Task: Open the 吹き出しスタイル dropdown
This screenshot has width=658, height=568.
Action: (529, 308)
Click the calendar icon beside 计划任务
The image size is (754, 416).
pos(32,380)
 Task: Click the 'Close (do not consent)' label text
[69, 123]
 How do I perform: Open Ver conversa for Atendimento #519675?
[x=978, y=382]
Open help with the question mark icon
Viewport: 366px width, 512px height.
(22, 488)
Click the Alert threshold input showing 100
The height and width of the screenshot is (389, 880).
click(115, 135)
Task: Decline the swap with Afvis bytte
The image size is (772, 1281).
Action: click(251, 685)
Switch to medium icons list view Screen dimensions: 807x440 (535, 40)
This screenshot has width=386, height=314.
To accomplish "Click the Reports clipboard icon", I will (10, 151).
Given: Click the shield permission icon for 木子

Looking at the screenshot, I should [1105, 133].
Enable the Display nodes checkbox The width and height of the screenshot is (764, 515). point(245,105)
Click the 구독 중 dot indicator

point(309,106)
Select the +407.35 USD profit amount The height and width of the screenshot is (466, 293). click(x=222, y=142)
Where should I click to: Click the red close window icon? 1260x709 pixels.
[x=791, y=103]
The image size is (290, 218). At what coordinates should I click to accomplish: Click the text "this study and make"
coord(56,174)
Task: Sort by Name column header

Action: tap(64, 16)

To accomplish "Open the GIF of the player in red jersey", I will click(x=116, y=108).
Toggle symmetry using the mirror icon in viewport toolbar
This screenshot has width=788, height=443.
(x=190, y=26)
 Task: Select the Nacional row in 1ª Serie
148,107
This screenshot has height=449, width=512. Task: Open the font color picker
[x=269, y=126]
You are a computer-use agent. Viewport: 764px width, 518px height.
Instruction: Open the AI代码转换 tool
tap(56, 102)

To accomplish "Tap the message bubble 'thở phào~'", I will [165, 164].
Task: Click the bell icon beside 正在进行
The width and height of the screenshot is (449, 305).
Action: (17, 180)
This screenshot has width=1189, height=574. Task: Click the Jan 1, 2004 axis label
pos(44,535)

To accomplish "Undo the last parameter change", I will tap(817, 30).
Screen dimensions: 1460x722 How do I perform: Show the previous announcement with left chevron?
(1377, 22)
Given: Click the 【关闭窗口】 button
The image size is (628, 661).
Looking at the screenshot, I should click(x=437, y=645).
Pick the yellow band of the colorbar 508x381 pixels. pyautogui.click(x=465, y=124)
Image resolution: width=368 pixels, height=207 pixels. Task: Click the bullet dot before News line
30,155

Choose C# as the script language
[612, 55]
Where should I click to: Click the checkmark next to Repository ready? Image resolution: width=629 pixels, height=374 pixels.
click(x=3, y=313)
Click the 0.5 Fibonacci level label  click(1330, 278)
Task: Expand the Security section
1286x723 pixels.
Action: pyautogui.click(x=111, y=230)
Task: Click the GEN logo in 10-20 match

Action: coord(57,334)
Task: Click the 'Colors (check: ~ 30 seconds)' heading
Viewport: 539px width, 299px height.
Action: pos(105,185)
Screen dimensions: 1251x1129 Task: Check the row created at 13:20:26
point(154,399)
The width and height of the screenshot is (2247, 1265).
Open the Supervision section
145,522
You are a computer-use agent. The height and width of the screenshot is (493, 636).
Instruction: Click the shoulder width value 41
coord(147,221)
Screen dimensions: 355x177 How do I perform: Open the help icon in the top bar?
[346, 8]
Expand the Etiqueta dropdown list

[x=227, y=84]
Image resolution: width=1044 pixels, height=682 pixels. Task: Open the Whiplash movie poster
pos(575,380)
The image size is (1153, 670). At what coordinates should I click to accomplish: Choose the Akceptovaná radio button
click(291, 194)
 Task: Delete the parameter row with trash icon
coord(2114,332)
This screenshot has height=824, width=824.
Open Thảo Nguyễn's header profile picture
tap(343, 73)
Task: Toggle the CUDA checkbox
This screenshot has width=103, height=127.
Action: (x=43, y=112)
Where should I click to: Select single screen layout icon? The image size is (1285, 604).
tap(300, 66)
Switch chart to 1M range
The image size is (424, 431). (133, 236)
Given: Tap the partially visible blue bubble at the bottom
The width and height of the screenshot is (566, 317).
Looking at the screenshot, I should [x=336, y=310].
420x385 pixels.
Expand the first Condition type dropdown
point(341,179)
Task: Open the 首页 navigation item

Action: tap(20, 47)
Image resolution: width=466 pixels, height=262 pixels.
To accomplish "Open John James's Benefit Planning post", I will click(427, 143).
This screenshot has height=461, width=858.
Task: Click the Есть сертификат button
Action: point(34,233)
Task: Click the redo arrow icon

→ **Instruction**: Repeat the lines of the records above, beginning with the line that contains "Screen dimensions: 355x177" and continuing through the end of the records, both ends included.

→ **Problem solution**:
Screen dimensions: 355x177 How do I perform: Open the help icon in the top bar?
[346, 8]
Expand the Etiqueta dropdown list

[x=227, y=84]
Image resolution: width=1044 pixels, height=682 pixels. Task: Open the Whiplash movie poster
pos(575,380)
The image size is (1153, 670). At what coordinates should I click to accomplish: Choose the Akceptovaná radio button
click(291, 194)
 Task: Delete the parameter row with trash icon
coord(2114,332)
This screenshot has height=824, width=824.
Open Thảo Nguyễn's header profile picture
tap(343, 73)
Task: Toggle the CUDA checkbox
This screenshot has width=103, height=127.
Action: (x=43, y=112)
Where should I click to: Select single screen layout icon? The image size is (1285, 604).
tap(300, 66)
Switch chart to 1M range
The image size is (424, 431). (133, 236)
Given: Tap the partially visible blue bubble at the bottom
The width and height of the screenshot is (566, 317).
Looking at the screenshot, I should [x=336, y=310].
420x385 pixels.
Expand the first Condition type dropdown
point(341,179)
Task: Open the 首页 navigation item

Action: tap(20, 47)
Image resolution: width=466 pixels, height=262 pixels.
To accomplish "Open John James's Benefit Planning post", I will click(427, 143).
This screenshot has height=461, width=858.
Task: Click the Есть сертификат button
Action: point(34,233)
Task: Click the redo arrow icon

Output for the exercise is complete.